Notes on Milton Friedman (1912 - 2006)

Capitalism And Freedom (1962)

 

 

Friedman operated within the constructs of natural law theory. He believes in the sanctity of contracts and property. He advocated an updated version of nineteenth-century liberalism called laissez-faire economics. He opposed the economic doctrines of mercantilism, the physiocrat philosophy, and collectivism (= socialism, that is, dictatorship). Freedom and ethics are found in an open marketplace unconstrained by government interference, which must be minimal and only when necessary. He contends that the best way to overcome discrimination suffered by marginal groups in our society is to exercise their free choice in the marketplace, as he defines it.

 

The view has been gaining widespread acceptance that corporate officials and labor leaders have a "social responsibility" that goes beyond serving the interest of their shareholders or their members. This view shows a fundamental misconception of the character and nature of a free economy. In such an economy, there is one and only one social responsibility of business—to use its resources and engage in activities designed to increase its profits so long as it stays within the rules of the game, which is to say, engages in open and free competition, without deception and fraud. Similarly, the "social responsibility" of labor leaders is to serve the interests of the members of their unions. It is the responsibility of the rest of us to establish a framework of law such that an individual in pursuing his own interest is, to quote Adam Smith again, "led by an invisible hand to promote an end which was not part of his intention. Nor is it always the worse for the society that it was no part of it. By pursuing his own interest, he frequently promotes that of the society more effectually than when he really intends to promote it. I have never known much good done by those who affected to trade for the public good." (Capitalism and Freedom)

 

Let us divide his book into key categories.

 

Monetary Policy

Each individual knows his own interest best. There are to be no corporate taxes; rather capital gains and dividends are to be passed on to the shareholders who will be responsible for what is due.
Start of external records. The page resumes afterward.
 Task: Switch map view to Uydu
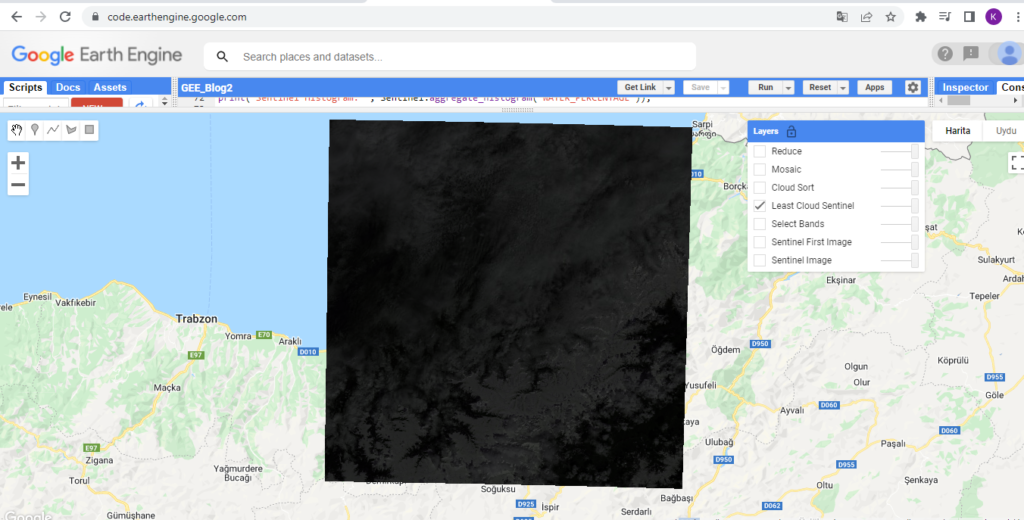[1003, 131]
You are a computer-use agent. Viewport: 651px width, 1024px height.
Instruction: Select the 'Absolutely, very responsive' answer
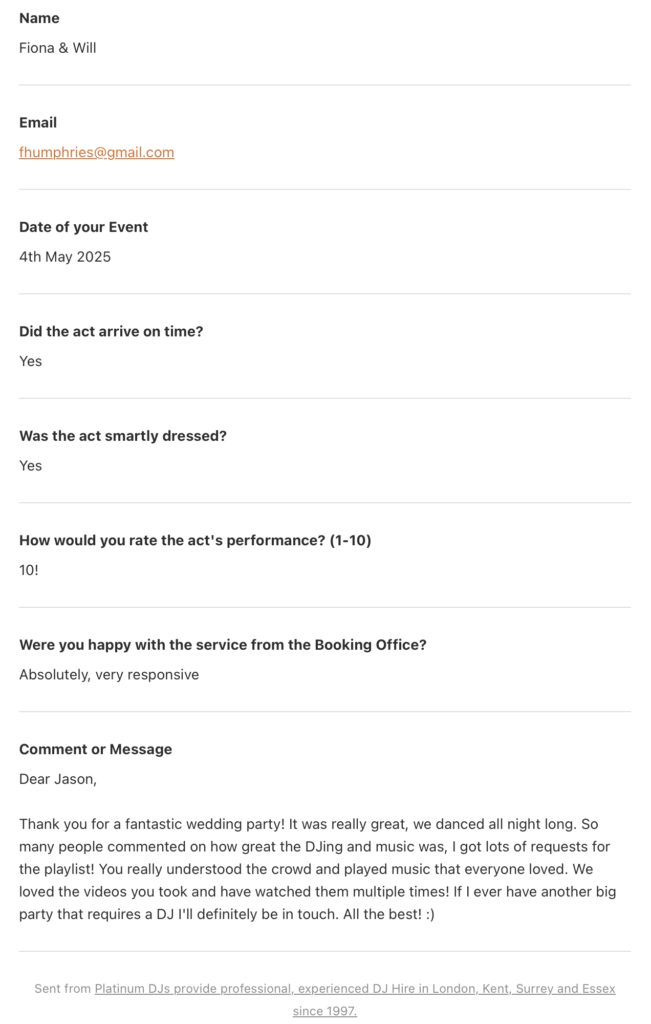109,675
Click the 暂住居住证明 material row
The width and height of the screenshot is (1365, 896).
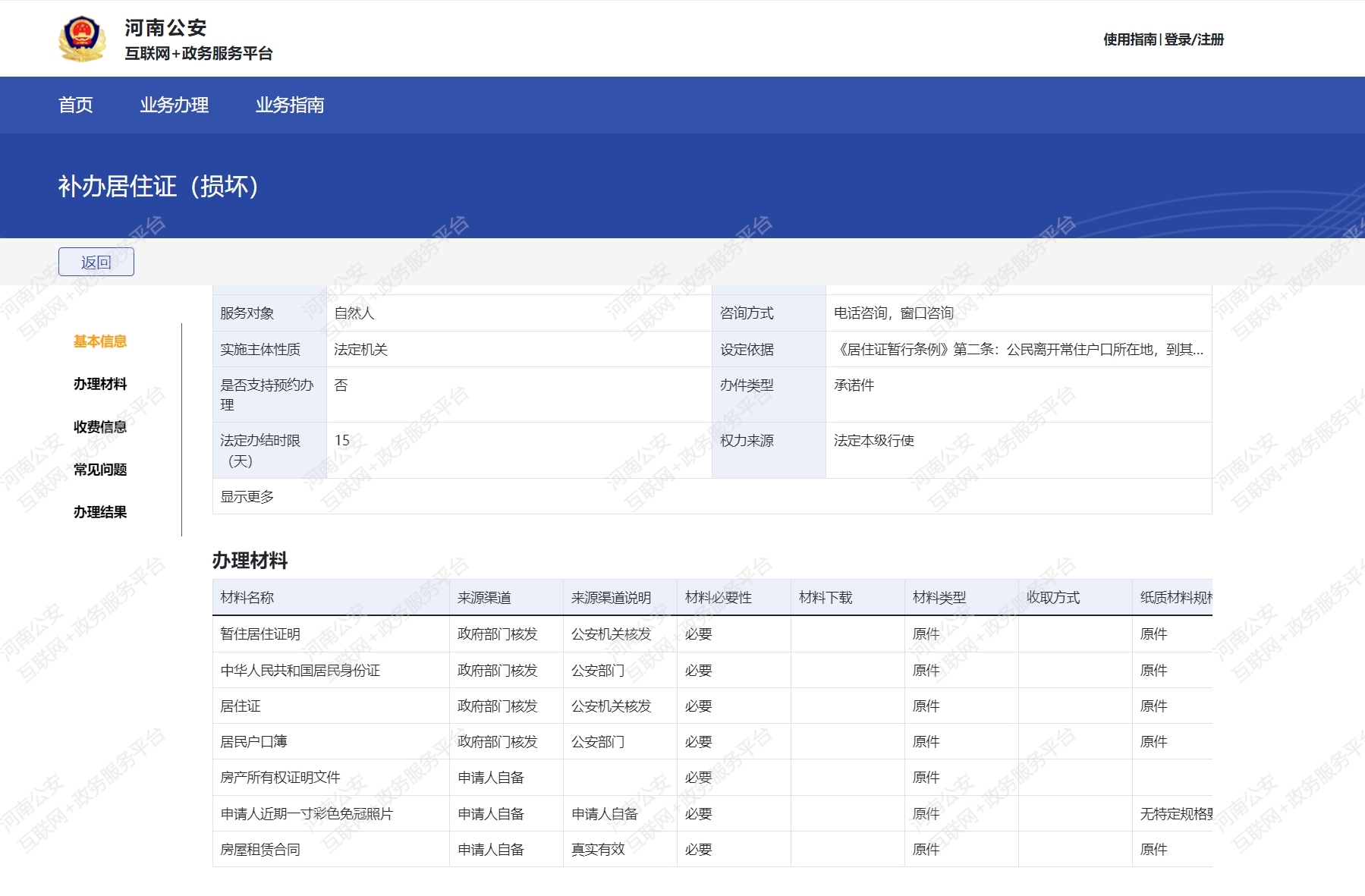pyautogui.click(x=260, y=634)

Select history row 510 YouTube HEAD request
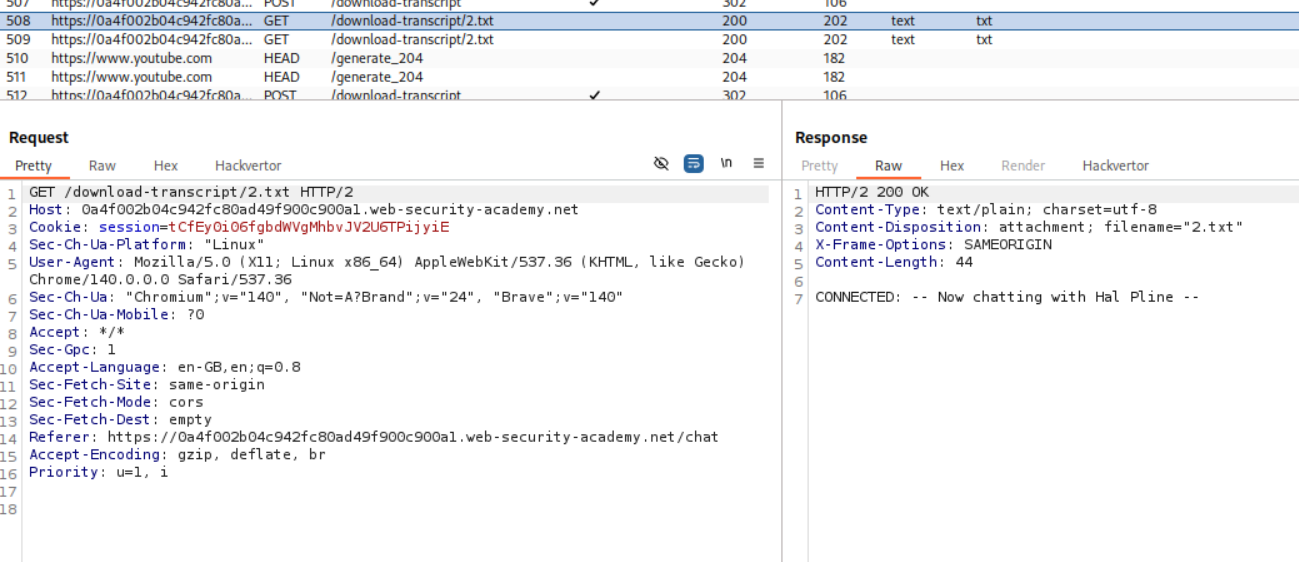click(x=400, y=59)
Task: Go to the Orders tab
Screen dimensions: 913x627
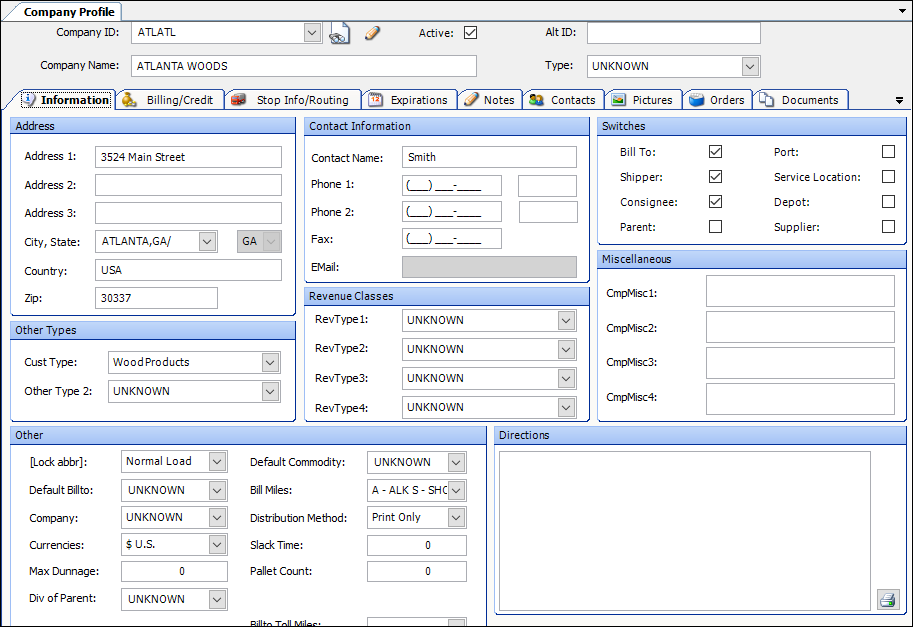Action: [717, 100]
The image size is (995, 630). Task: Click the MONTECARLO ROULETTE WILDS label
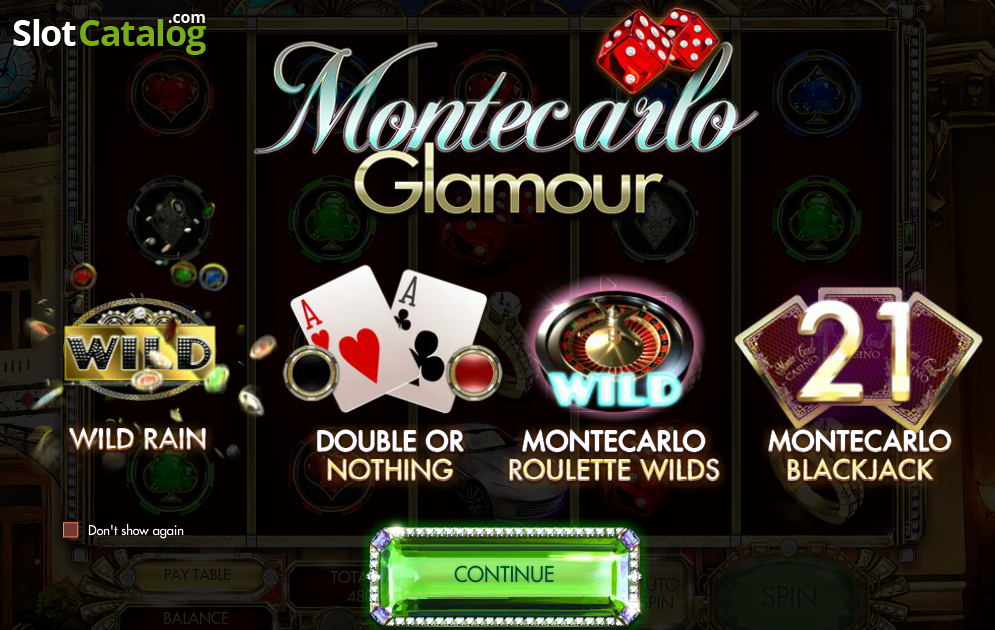[614, 456]
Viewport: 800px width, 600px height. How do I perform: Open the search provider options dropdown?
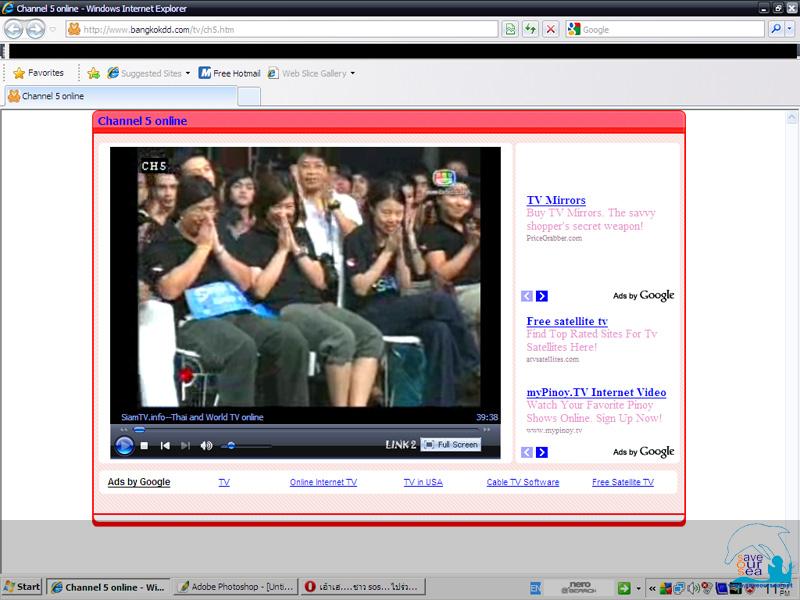tap(791, 29)
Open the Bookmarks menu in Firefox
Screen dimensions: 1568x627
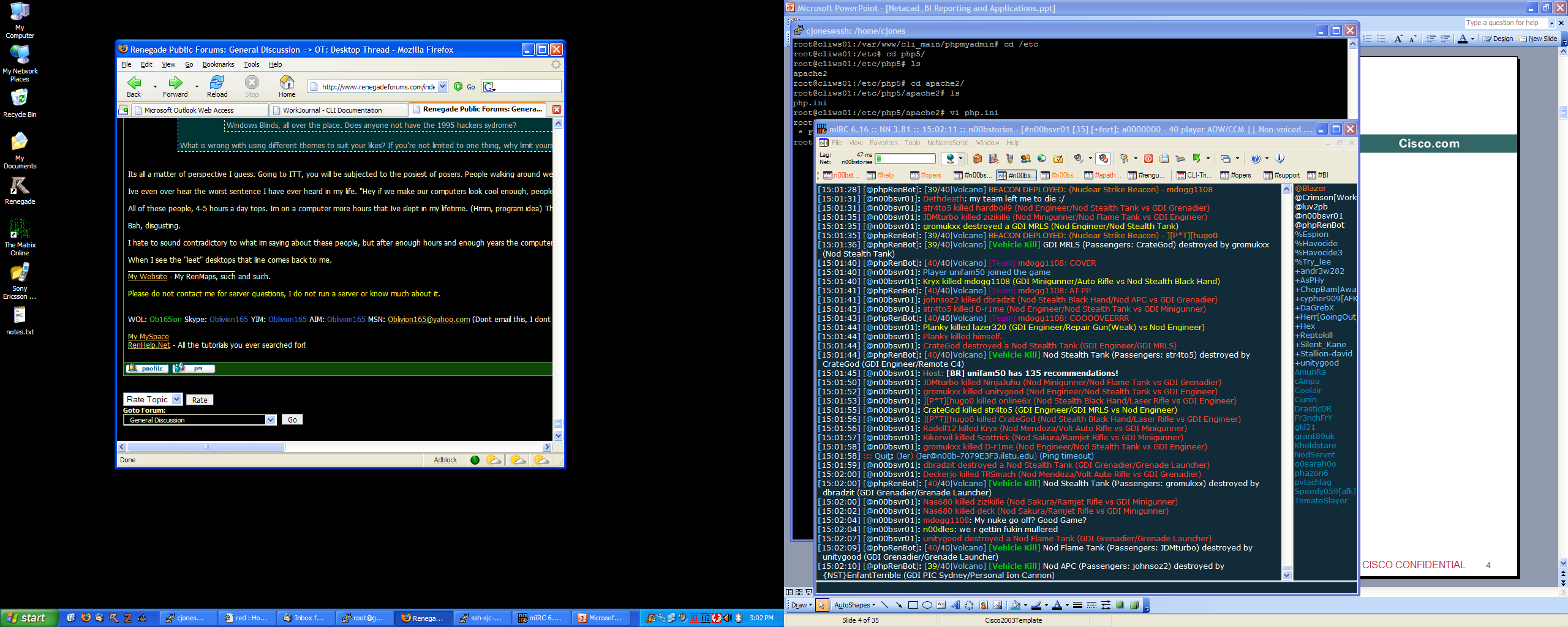[218, 64]
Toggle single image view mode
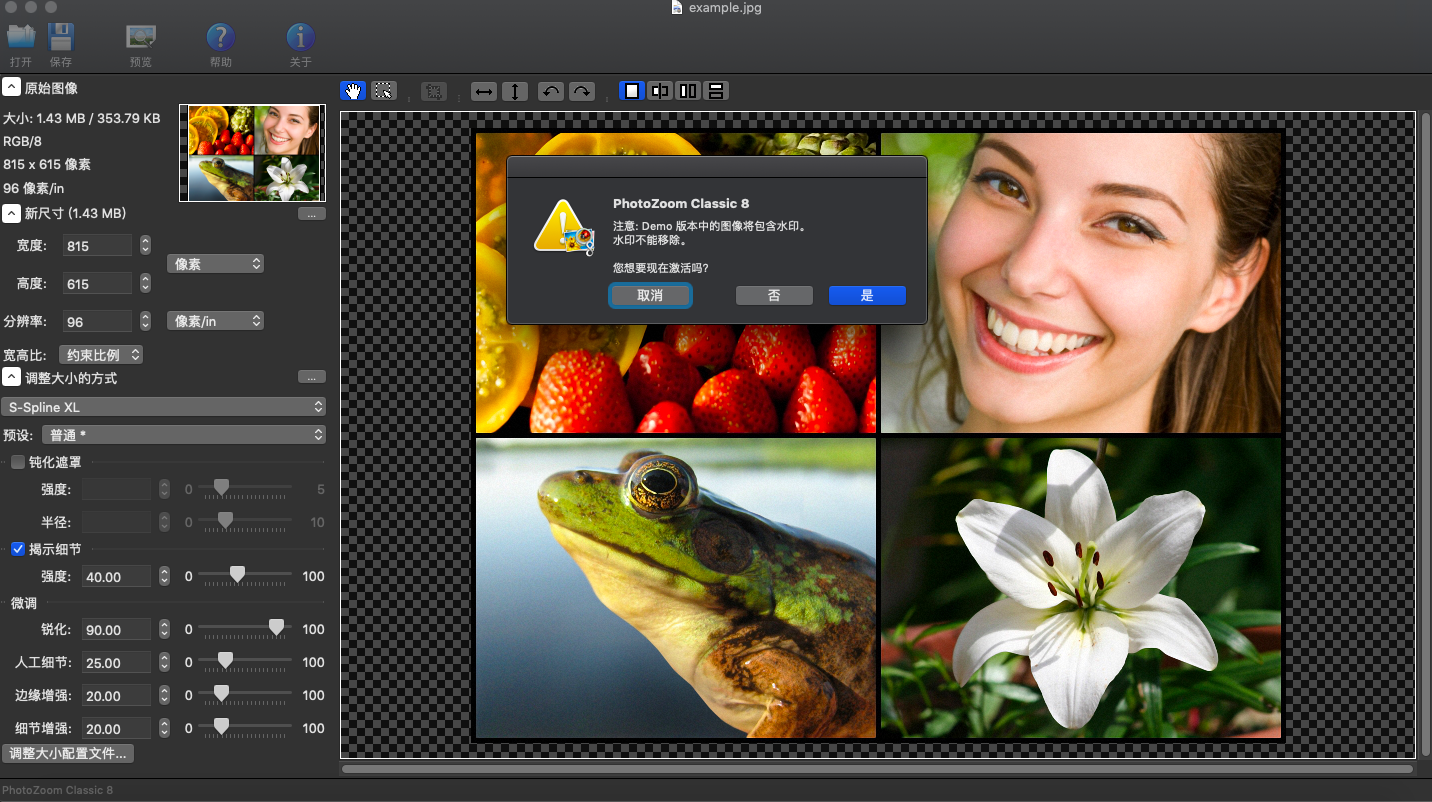 [x=632, y=90]
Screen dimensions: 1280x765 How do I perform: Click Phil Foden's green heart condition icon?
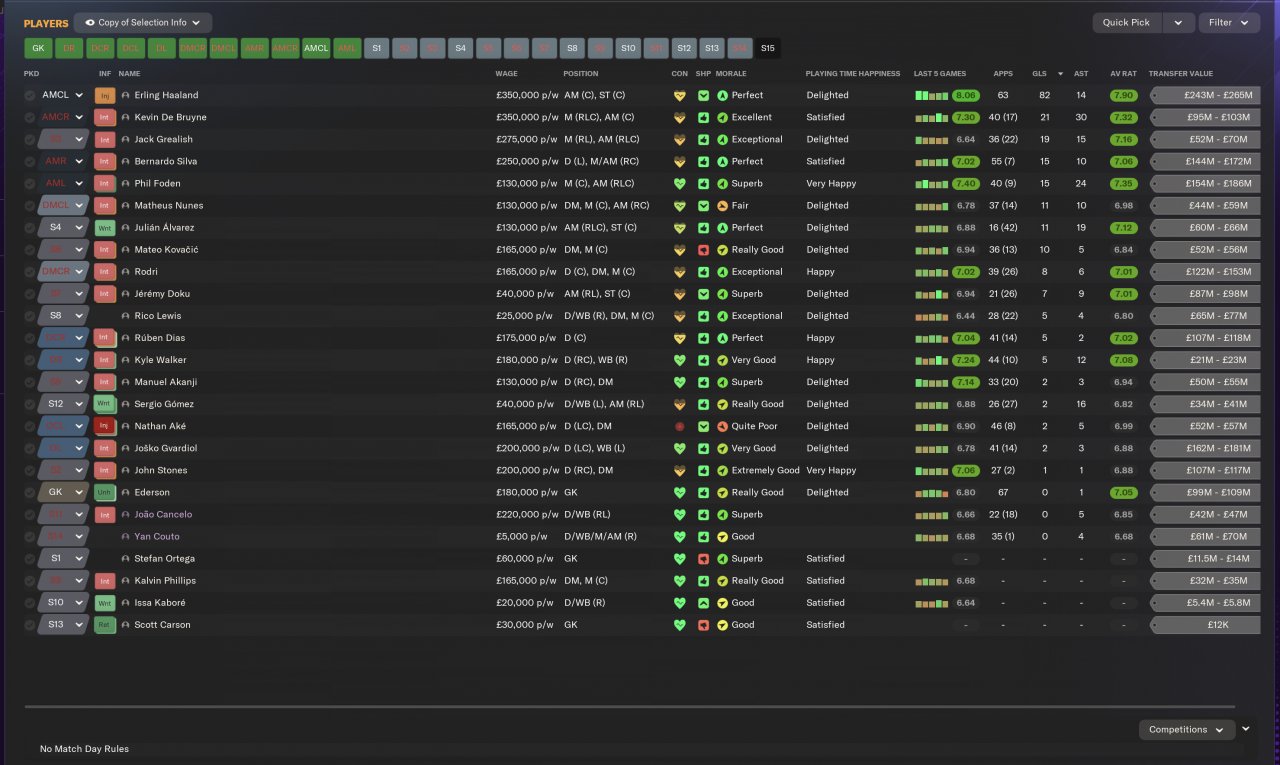click(680, 184)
There is to be monetary liquidity at a federal level, which means every level of government to prevent depressions. Friedman says the Great Depression was a crisis of liquidity. He believes in balanced budgets, free trade, and floating currency rates to create unimpeded cash flows. He argues that the welfare state subtracts freedom of choice from the individual, which leads to economic control by bureaucracies in the government, in turn captured by special interest groups that disempower the individual.

 

Education

Friedman advocates vouchers so that people have choice for either public or private schools. He emphasizes education, not welfare measures, as the escape route for the poor. There should be no laws against discrimination(e.g., no ffirmative action), because he believes he market punishes economically those who discriminate.

 

Licensure in Occupations

The producers of a good or service, such as medical personnel, control supply, and hence the price of entry into the field monopolistically so that quality control really is undercut. The basic reason to control entry into a field is not the pursuit of excellence but price control to guarantee a high income. In the end, the worst off are left with insufficient or no services. Thus abolish licensing and let the marketplace decide who is fit to endure through fair competition.

 

Income

Friedman believes in taxing individuals, not corporations, so as to distribute capital gains to create more money in the economy—liquidity. There is to be no inheritance tax but a flat income tax. He claims that special interest groups control welfare agencies and their institutions so as to keep the poor poor through the administration of things—socialism.The graduated income tax punishes those who perform meritoriously and innovatively in the economy and is a disincentive to take risks to fashion the means to make more capital by change. He hammers at the minimum wage as interference in the sanctity of the contract between worker and management, foreclosing income opportunities for the poor. Something is better than nothing in the short term.

 

Conclusion

The Great Recession of 2008 has Keynes's ideas triumph over Friedman and the supply side economists.